What the exercise asks:
Output the number of lines in the entries below with the string "green" in them, and nothing further.

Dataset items
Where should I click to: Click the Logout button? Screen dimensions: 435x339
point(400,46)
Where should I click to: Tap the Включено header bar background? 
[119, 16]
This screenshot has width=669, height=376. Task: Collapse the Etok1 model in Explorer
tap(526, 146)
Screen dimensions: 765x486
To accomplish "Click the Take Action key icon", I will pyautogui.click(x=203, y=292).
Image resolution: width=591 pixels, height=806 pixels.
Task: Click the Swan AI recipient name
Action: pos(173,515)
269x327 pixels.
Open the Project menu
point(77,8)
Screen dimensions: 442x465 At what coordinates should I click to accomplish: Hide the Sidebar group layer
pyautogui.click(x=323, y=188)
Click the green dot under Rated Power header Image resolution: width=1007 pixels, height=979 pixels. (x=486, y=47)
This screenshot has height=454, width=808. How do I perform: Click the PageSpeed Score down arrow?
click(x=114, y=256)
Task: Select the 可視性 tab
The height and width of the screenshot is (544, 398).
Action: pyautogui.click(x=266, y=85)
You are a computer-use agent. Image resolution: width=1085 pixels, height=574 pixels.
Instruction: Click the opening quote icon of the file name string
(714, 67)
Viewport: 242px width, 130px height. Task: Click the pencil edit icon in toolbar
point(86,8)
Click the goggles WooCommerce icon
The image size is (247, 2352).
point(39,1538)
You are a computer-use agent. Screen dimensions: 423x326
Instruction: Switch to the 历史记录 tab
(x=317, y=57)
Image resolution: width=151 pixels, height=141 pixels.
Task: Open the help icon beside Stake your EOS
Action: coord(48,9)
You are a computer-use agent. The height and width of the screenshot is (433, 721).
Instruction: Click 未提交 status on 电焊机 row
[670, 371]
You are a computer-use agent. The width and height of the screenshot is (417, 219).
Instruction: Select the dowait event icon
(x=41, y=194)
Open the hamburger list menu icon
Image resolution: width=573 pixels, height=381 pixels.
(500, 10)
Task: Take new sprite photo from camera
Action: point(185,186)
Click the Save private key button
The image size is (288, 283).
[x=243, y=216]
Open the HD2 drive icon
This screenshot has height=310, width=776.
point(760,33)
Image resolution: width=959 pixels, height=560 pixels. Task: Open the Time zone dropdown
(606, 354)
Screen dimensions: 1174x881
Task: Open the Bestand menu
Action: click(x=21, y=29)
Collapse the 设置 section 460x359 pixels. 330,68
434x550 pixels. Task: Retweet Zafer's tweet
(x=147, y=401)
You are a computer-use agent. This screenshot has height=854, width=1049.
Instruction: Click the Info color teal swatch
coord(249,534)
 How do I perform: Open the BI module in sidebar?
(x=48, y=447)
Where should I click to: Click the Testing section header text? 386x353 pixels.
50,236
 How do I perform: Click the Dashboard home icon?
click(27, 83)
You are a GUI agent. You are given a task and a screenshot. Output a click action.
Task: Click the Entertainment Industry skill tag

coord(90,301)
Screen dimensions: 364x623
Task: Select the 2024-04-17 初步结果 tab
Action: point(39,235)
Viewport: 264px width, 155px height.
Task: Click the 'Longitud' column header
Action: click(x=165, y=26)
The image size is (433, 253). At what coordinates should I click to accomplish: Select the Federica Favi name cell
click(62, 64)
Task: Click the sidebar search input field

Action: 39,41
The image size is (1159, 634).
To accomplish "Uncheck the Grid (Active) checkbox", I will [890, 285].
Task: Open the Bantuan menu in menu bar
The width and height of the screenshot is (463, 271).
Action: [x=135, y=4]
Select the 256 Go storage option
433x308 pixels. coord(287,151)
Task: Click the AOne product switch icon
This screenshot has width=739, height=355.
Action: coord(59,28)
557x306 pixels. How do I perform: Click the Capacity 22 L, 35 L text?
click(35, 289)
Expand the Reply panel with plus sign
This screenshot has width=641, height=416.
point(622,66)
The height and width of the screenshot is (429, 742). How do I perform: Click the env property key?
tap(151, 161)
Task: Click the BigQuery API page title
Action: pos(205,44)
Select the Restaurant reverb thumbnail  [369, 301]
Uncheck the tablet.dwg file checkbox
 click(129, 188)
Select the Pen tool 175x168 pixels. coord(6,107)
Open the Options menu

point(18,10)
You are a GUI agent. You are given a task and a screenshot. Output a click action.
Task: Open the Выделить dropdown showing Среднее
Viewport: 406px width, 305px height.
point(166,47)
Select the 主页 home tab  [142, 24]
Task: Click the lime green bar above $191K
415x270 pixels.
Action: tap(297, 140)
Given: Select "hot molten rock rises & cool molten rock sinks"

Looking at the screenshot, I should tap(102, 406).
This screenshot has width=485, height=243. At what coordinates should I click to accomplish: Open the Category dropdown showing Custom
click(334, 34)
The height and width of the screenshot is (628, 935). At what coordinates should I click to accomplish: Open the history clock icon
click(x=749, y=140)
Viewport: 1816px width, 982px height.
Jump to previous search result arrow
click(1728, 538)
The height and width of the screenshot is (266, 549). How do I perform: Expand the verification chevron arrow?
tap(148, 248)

Written solution:
2